View previous topic :: View next topic |
Author |
Message |
Ilardi
Joined: 15 May 2008 Posts: 257 Location: Lawrence, KS
|
Posted: Mon Aug 10, 2009 10:20 am Post subject: Need Help Estimating Dan Rosenbaum's Standard Error Term |
|
|
As many of you know, Dan Rosenbaum pioneered the use of "statistical plus-minus" (APM estimates based on boxscore stats) to help bring down the error levels of traditional APM estimates.
In his seminal 2004 paper (http://www.82games.com/comm30.htm) he describes the generation of a composite Statistical + Pure APM measure, as follows:
Quote: | (3) OVERALL = a * PURE + (1 – a) * STATS, where
OVERALL is the overall plus/minus rating
PURE is the pure adjusted plus/minus rating from Table 1
STATS is the statistical plus/minus rating from Table 3
a is the share of the overall rating due to the pure rating (it is chosen to minimize the standard error of the overall rating with the restriction that it fall between 10% and 90%, note that this will result in the pure rating counting less when it is especially noisy) |
Ok, here's what I can't figure out: How does one go about calculating the standard error of the ensuing Overall rating?
As a research psychologist, I know just enough statistics to be dangerous, but not enough (apparently) to solve this little conundrum. (I actually have a pretty good hunch about how to go about it, but don't fully trust it.) If one of you true statisticians out there can help with this, I'd be most appreciative! (Dave Lewin, it also occurs to me that Dan may have shared this little gem with you . . . if so, perhaps you could pass it along?)
Thanks in advance,
Steve |
|
Back to top |
|
|
Ryan J. Parker
Joined: 23 Mar 2007 Posts: 706 Location: Raleigh, NC
|
Posted: Mon Aug 10, 2009 12:52 pm Post subject: |
|
|
What was your idea Steve?
My thinking is you'd have a std err for both PURE and STATS, and when you multiply them by a and 1-a, and then add them together, your new standard error is:
SE(OVERALL) = sqrt( [a*SE(PURE)]^2 + [(1-a)*SE(STATS)]^2 )

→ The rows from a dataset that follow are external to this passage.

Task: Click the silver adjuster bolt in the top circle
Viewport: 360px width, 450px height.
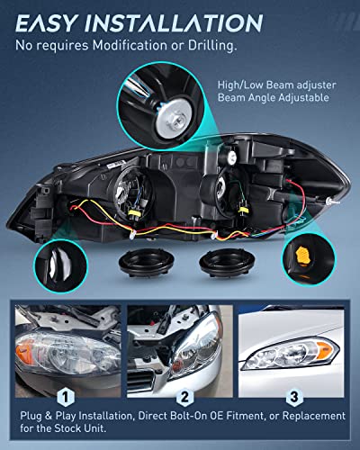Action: (x=167, y=95)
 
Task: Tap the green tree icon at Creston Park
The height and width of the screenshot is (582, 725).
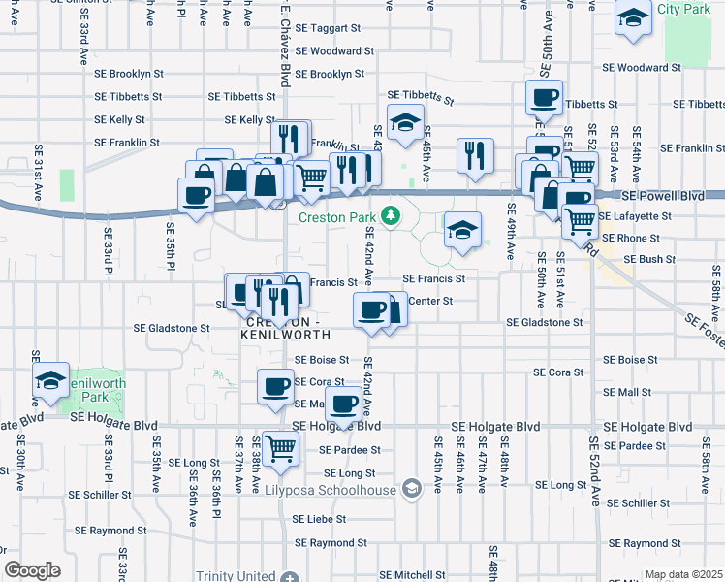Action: tap(392, 215)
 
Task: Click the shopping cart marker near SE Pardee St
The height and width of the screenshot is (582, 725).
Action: tap(280, 449)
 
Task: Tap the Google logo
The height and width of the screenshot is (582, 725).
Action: tap(32, 570)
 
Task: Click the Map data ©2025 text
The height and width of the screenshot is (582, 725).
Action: tap(683, 574)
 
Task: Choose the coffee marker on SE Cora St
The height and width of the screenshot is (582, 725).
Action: tap(275, 386)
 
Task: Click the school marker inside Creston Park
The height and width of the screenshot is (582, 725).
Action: tap(462, 230)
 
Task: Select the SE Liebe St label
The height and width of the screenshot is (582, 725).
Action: tap(319, 519)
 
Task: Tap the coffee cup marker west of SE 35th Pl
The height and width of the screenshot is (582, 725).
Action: tap(197, 195)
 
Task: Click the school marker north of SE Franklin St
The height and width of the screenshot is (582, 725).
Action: tap(404, 123)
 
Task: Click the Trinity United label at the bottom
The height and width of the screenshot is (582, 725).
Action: tap(236, 575)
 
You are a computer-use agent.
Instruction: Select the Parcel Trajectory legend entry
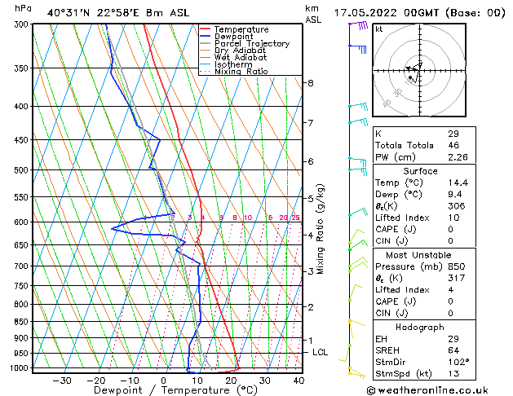[x=251, y=43]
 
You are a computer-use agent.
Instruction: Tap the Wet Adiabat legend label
[x=241, y=57]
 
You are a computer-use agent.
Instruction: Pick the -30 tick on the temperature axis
[x=62, y=381]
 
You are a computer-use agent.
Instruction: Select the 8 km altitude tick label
[x=310, y=83]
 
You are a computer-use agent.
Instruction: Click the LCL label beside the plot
[x=321, y=352]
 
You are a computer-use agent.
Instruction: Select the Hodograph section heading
[x=421, y=327]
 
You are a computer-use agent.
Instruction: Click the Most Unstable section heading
[x=421, y=254]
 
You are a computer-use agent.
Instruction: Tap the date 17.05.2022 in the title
[x=383, y=13]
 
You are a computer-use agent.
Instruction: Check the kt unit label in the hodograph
[x=378, y=29]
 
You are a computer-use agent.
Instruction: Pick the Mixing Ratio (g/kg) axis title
[x=321, y=229]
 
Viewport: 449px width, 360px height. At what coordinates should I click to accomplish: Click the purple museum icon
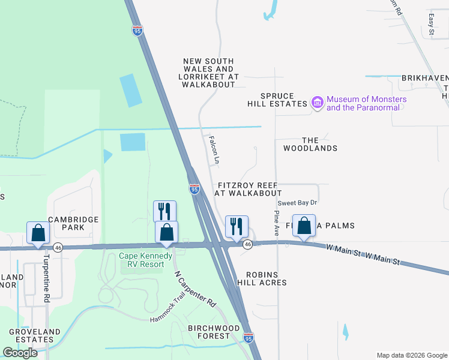click(x=318, y=103)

Then you find the a that minimizes this.
I worry about how these might be correlated, but I'm no expert in adjusting for that. _________________ I am a basketball geek. |
|
Back to top |
|
|
Ilardi
Joined: 15 May 2008 Posts: 257 Location: Lawrence, KS
|
Posted: Mon Aug 10, 2009 1:08 pm Post subject: |
|
|
Ryan,
Yes, that's what I wound up with, as well, but then I ran into a snag:
How do you find the se associated with each player's STAT measure?
With the PURE measure, each player is treated as a separate regression variable, so the regression output actually gives you the se for each estimate . . . but with STAT, you're simply calculating each player's STAT value based on a set of pre-existing one-size-fits all regression weights applied to his boxscore stats (and/or other relevant stats from 82games, etc.). How does one derive an se estimate for each resulting STAT estimate? |
|
Back to top |
|
|
Ryan J. Parker
Joined: 23 Mar 2007 Posts: 706 Location: Raleigh, NC
|
Posted: Mon Aug 10, 2009 1:12 pm Post subject: |
|
|
Well you should have a std error for each predictor, so I would probably do it with simulation (since you should have a covariance matrix to work with).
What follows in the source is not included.